### GIVEN INSTRUCTION
Reproduce the lines from the line with "This screenshot has width=1456, height=819." up to and including the line with "the Project Status", replacing "screenshot" with "image" and changing nothing else. Leave the pictures out of your answer.

### MATERIAL SUPPLIED
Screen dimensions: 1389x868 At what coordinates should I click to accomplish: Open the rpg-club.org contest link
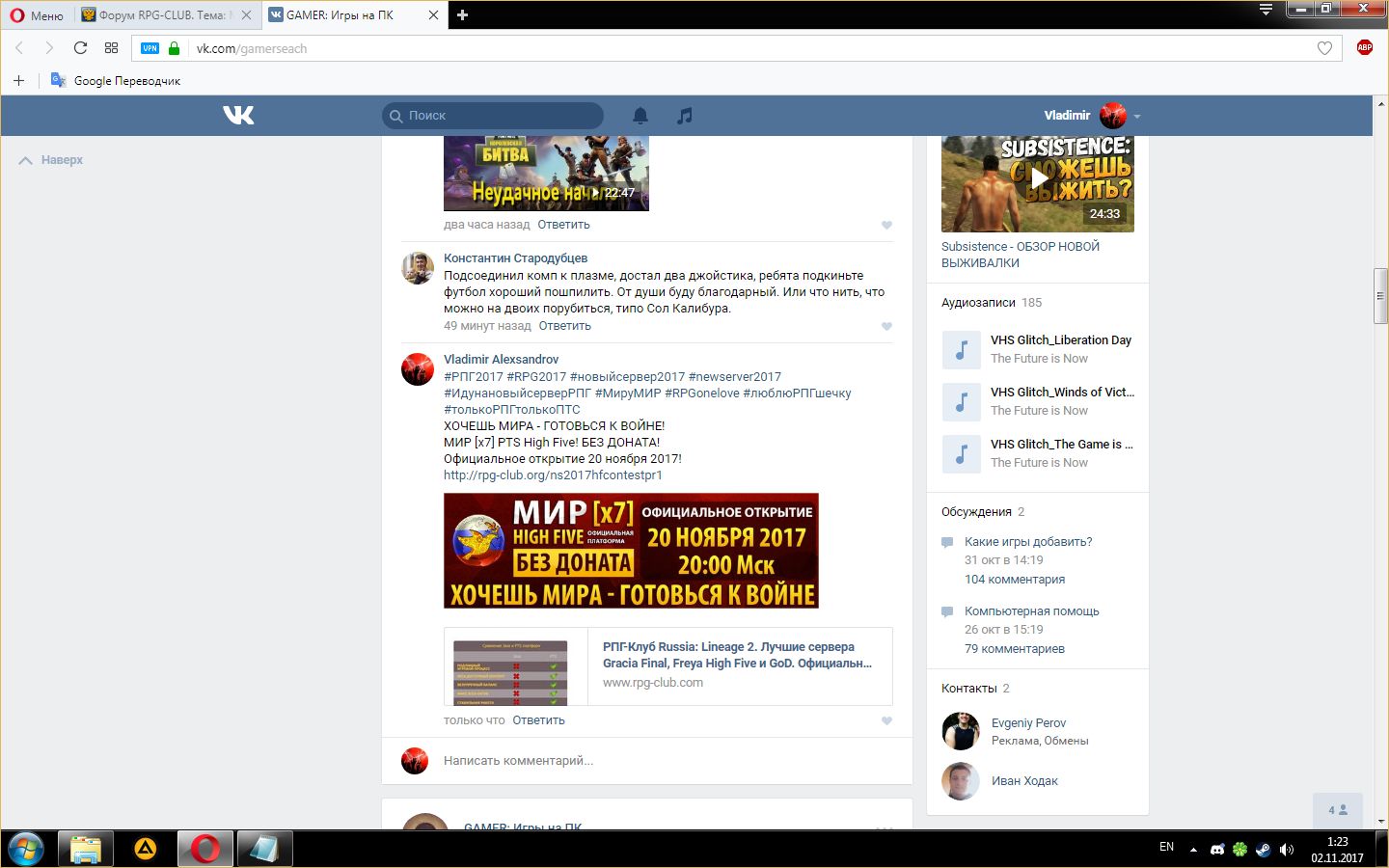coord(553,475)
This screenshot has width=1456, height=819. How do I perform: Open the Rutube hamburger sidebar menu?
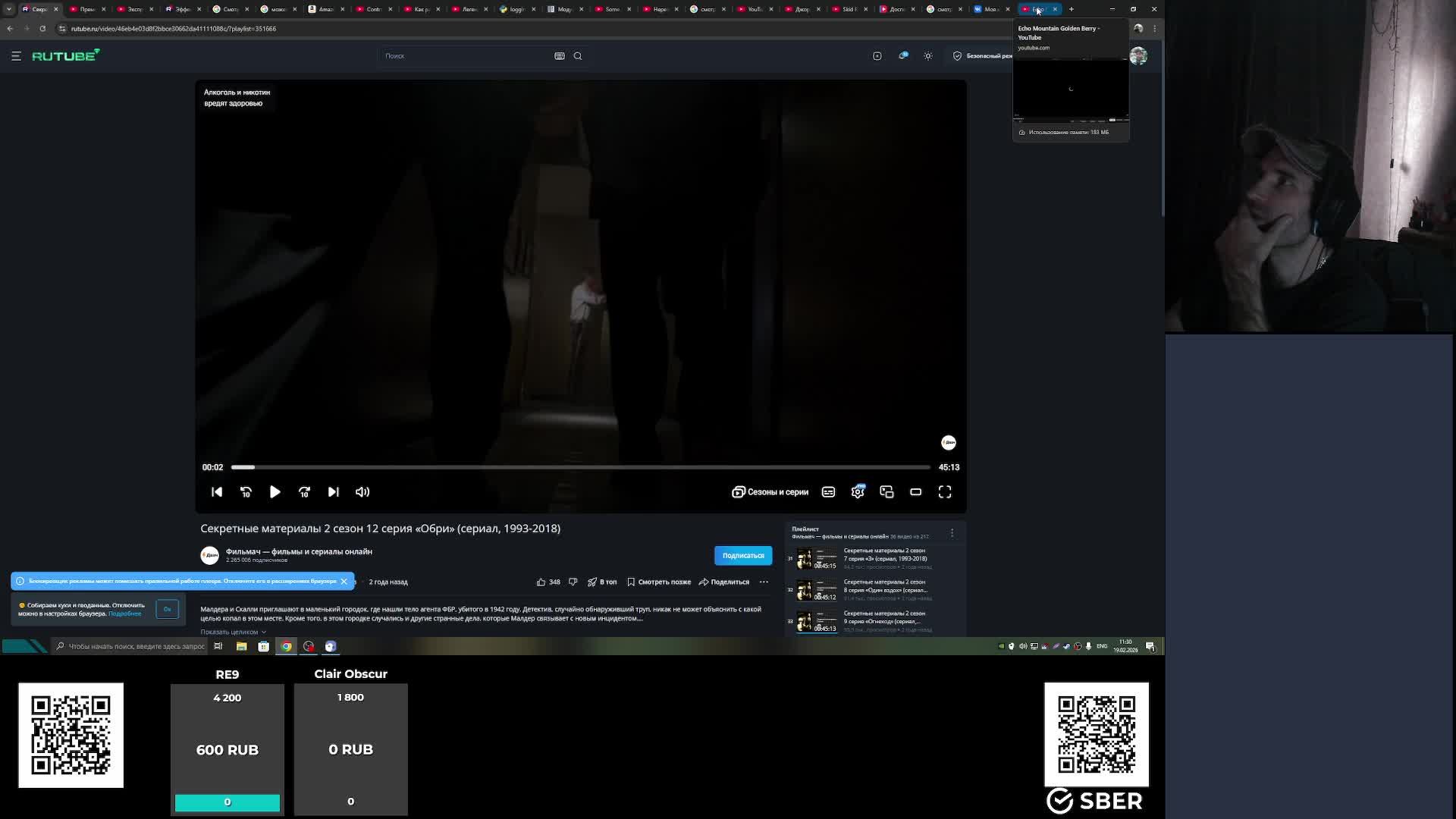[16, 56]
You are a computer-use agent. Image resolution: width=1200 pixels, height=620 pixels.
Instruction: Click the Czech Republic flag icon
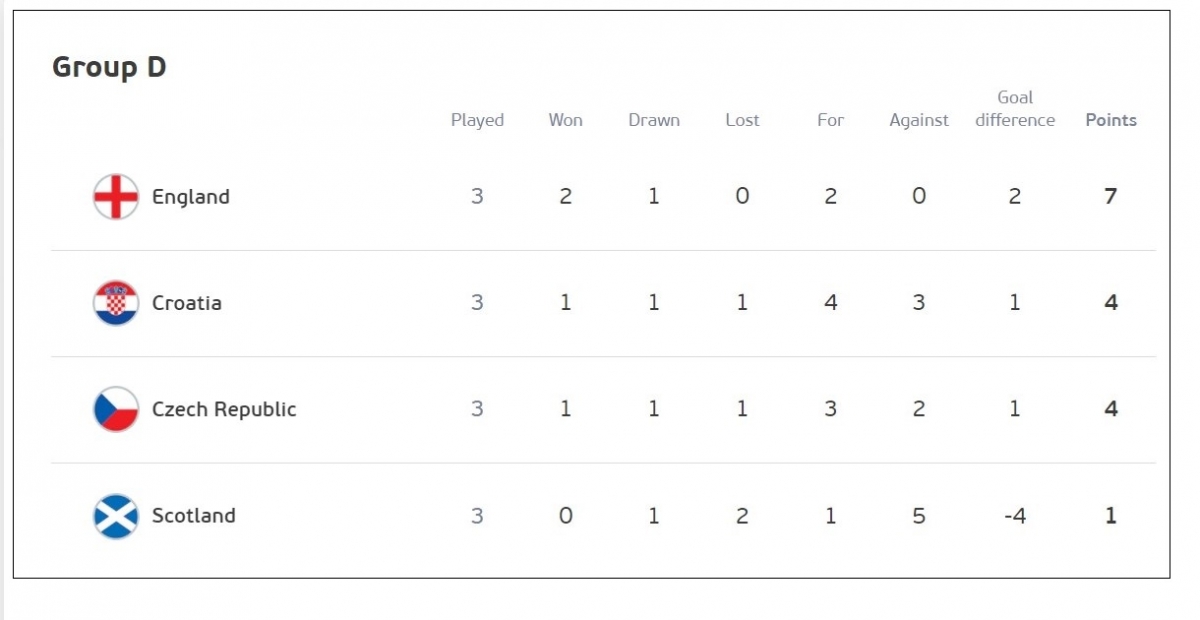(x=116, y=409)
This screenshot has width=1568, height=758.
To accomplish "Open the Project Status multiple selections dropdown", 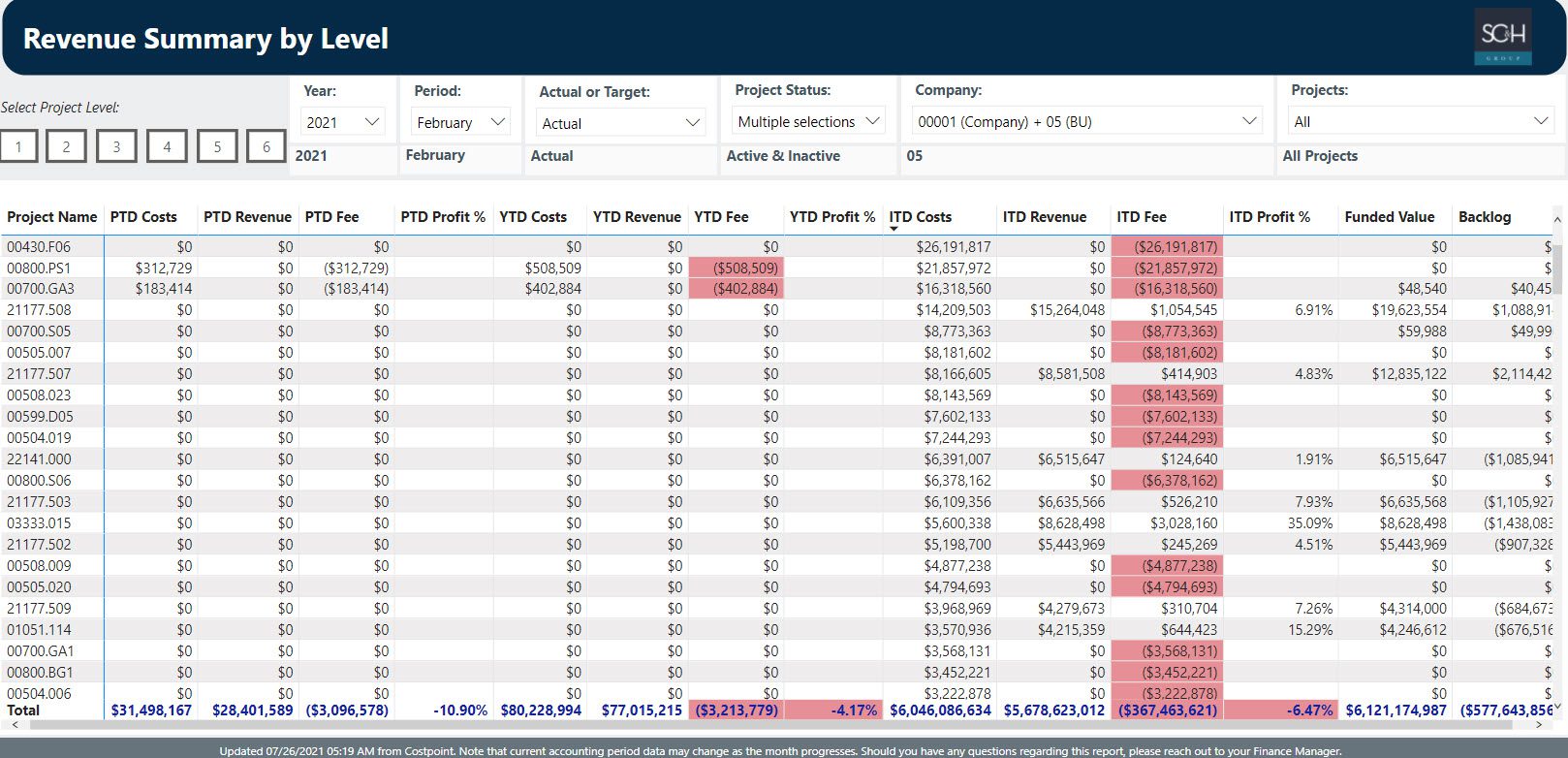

...

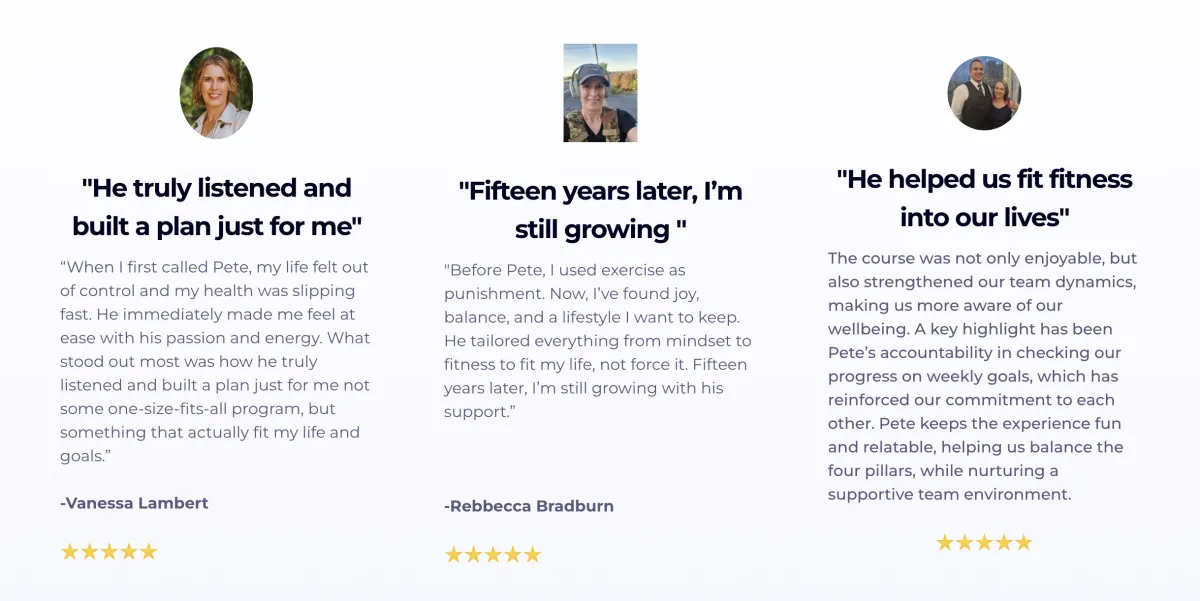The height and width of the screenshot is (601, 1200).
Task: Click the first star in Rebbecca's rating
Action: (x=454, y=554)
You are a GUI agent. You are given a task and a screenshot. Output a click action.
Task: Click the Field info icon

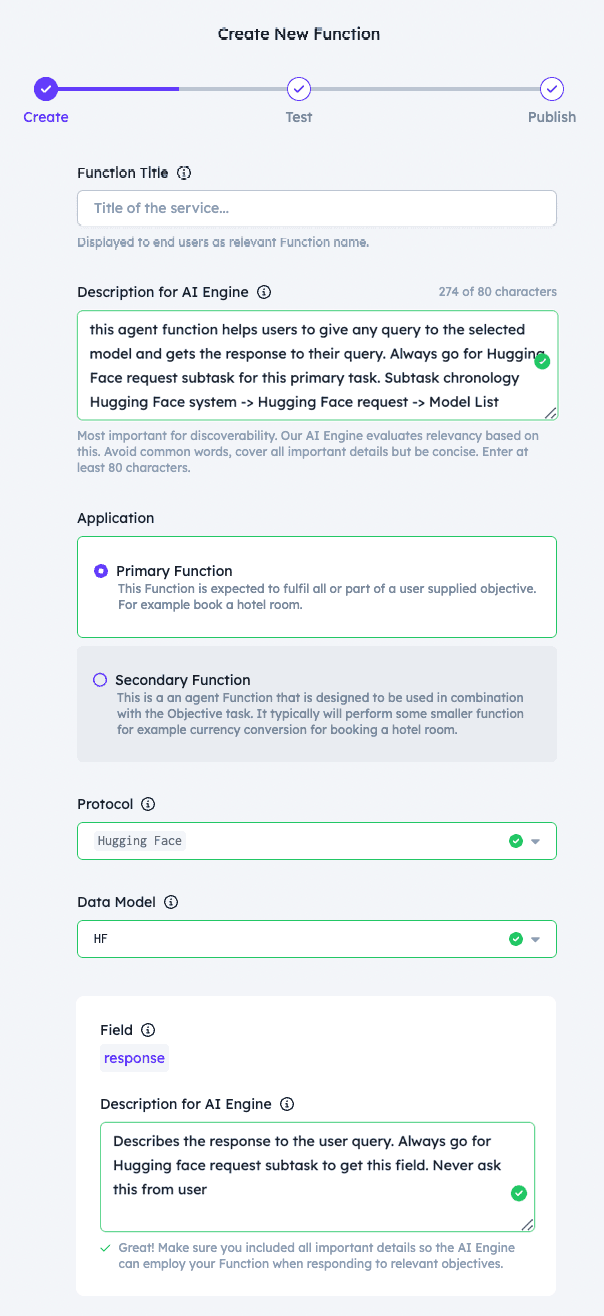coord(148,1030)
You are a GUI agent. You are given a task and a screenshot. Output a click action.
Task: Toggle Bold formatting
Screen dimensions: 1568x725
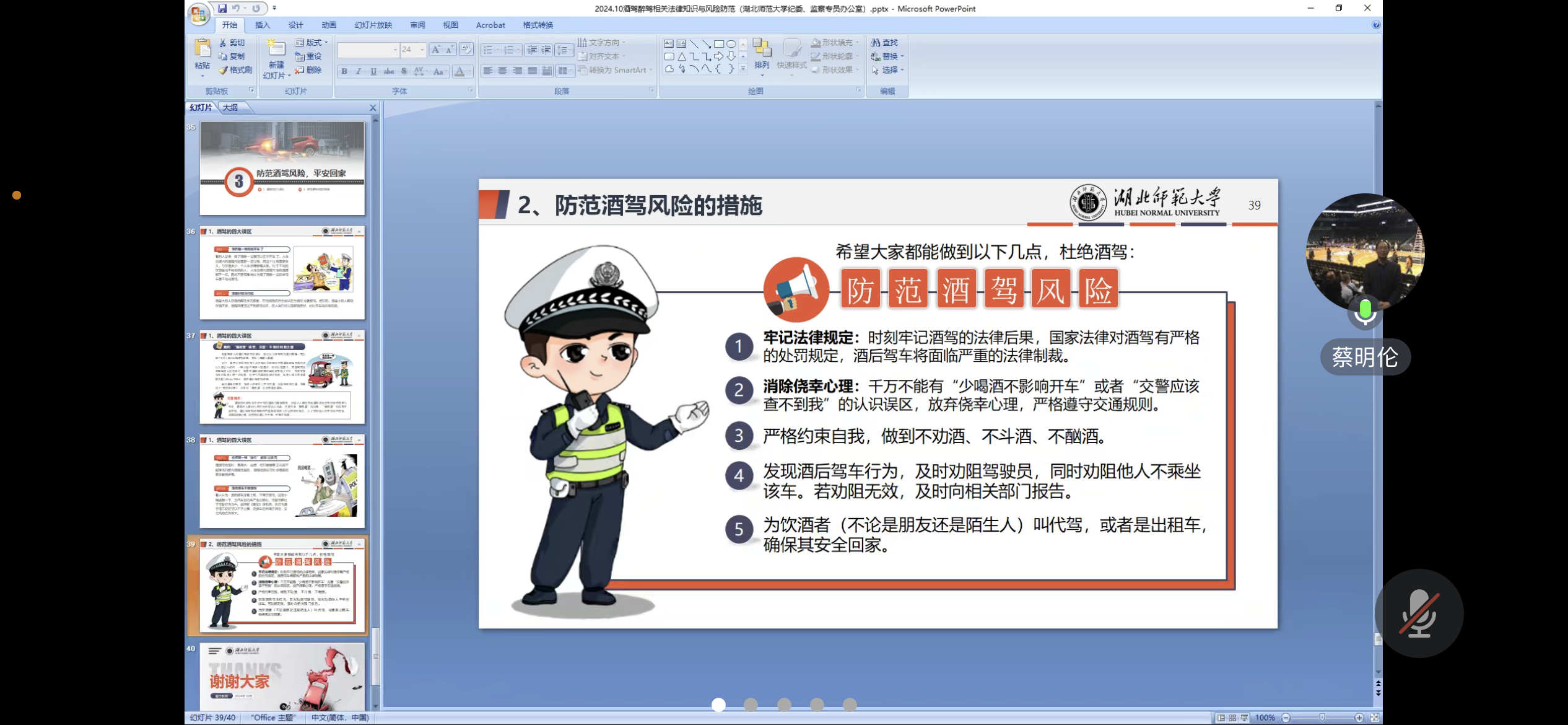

* * *

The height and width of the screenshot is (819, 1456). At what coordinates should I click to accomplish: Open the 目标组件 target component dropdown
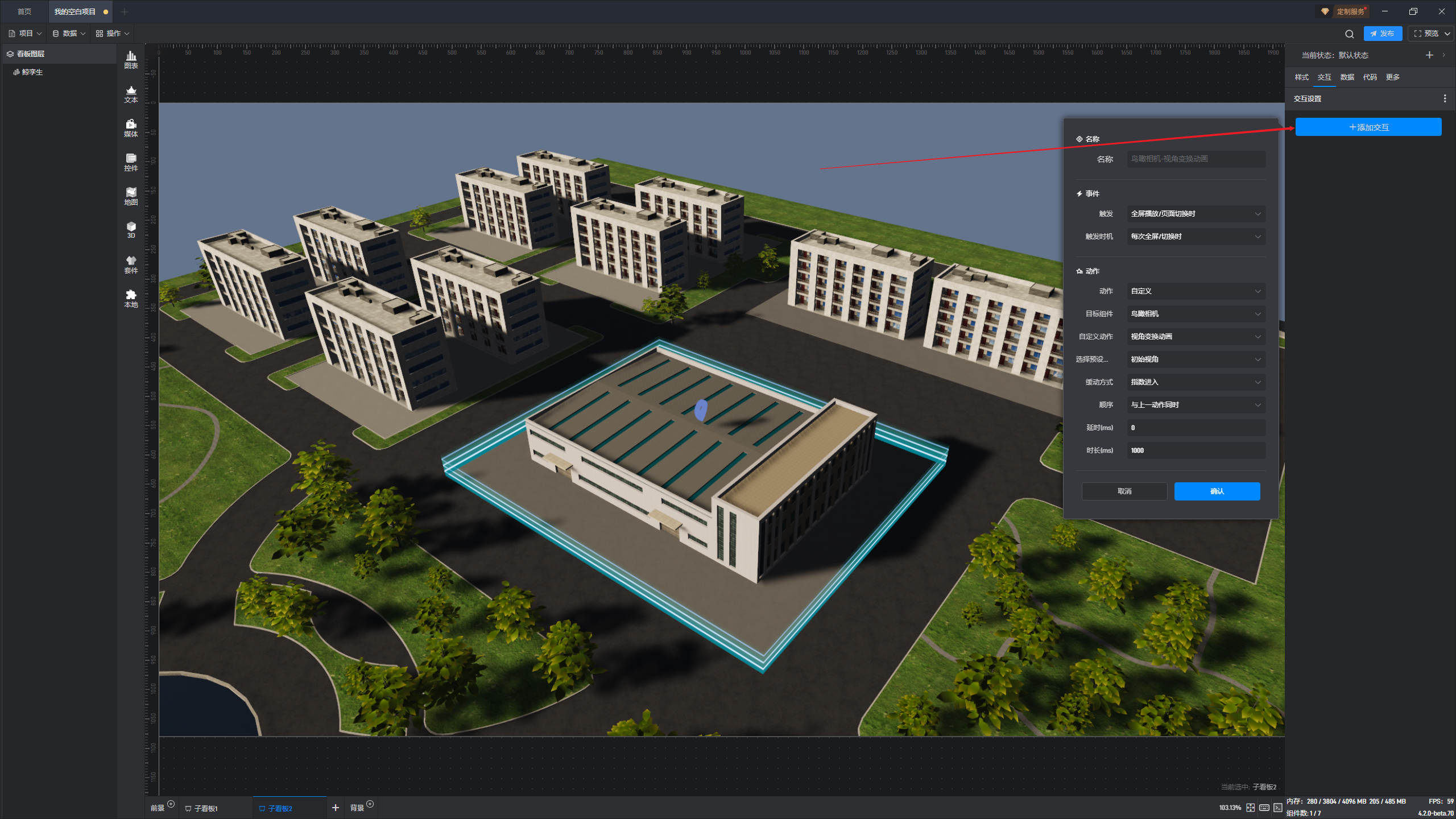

### FULL RESPONSE
This image has width=1456, height=819. How do I perform: Open the Rutube hamburger sidebar menu?
[16, 56]
You are a computer-use agent. Image resolution: width=1200 pixels, height=620 pixels.
Instruction: Click the Czech Republic flag icon
(x=116, y=409)
This image has width=1568, height=758.
To accomplish "Open the Project Status multiple selections dropdown", 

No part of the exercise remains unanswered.